- **Your goal**: Repeat everything from the line containing "1366x768 pixels. How" down to the line containing "coord(320,124)", including both of those lines, and leave the pictures out of your answer.

- **Data supplied**:
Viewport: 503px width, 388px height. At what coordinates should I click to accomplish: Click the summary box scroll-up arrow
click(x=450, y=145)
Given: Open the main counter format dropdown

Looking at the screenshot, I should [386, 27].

...

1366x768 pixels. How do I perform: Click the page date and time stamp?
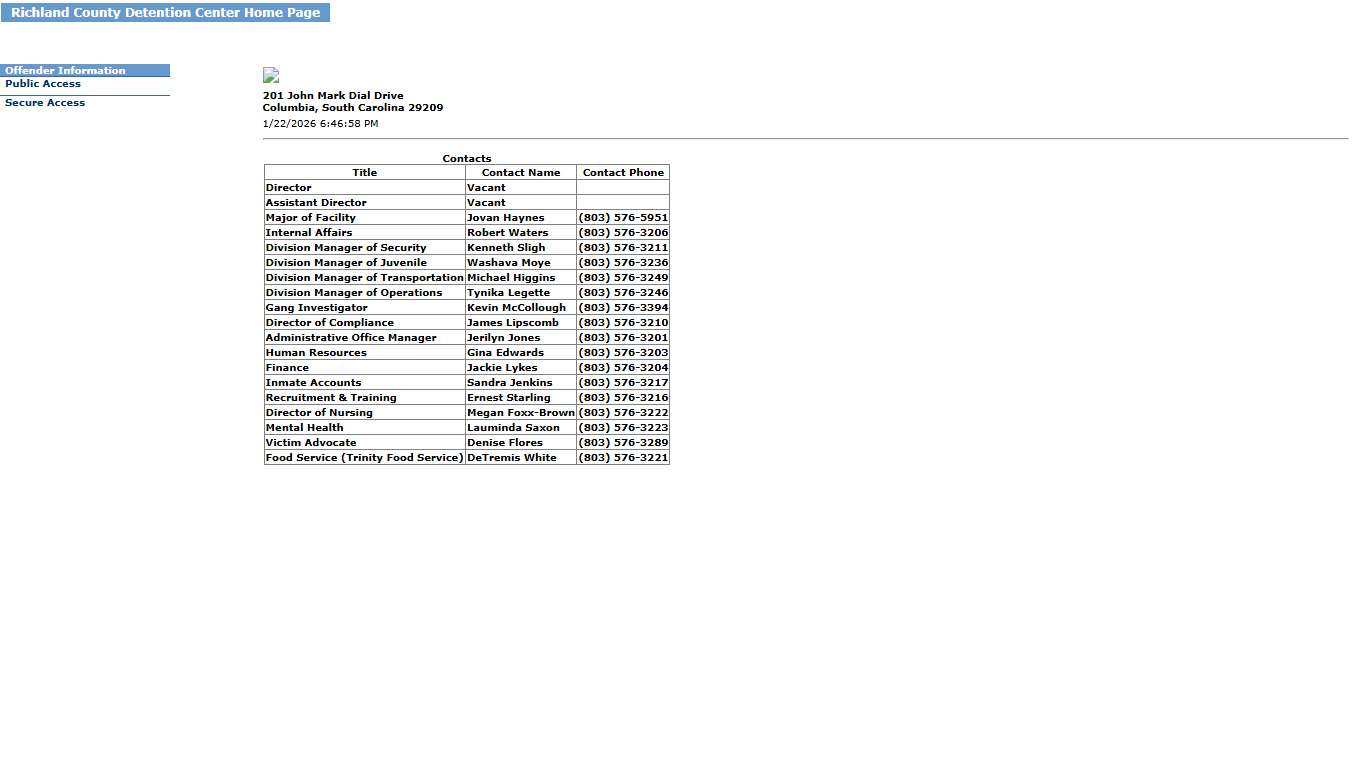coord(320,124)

==

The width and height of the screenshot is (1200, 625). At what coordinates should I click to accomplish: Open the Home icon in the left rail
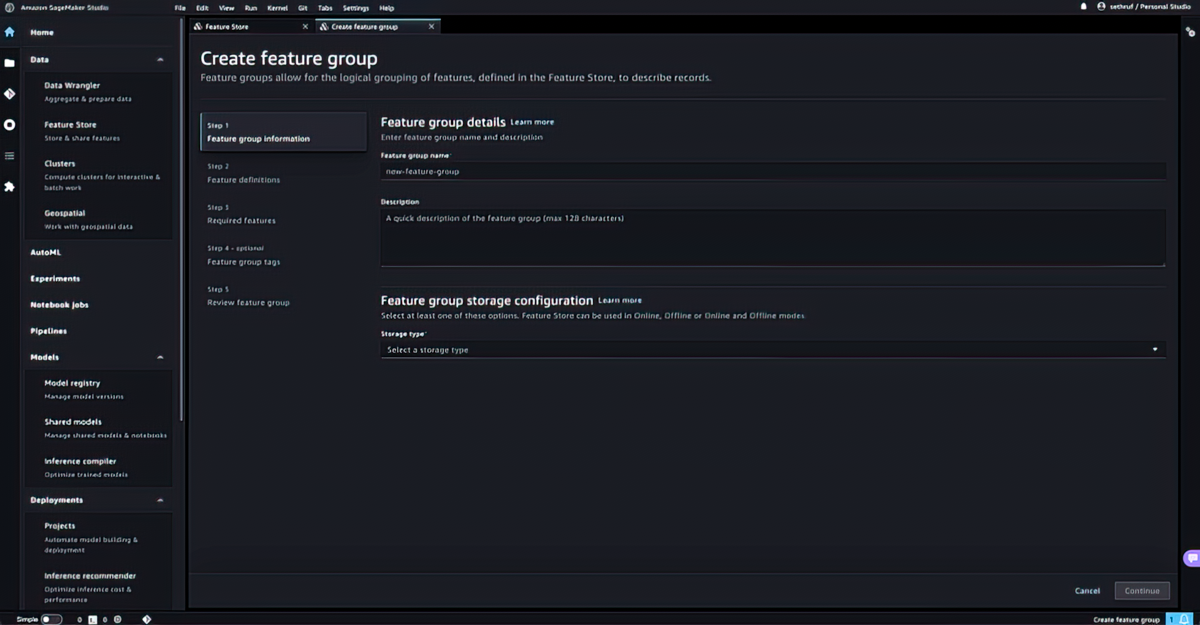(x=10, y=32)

- **Solved exercise**:
1366x768 pixels. How do I perform: Click the page date and time stamp?
coord(320,124)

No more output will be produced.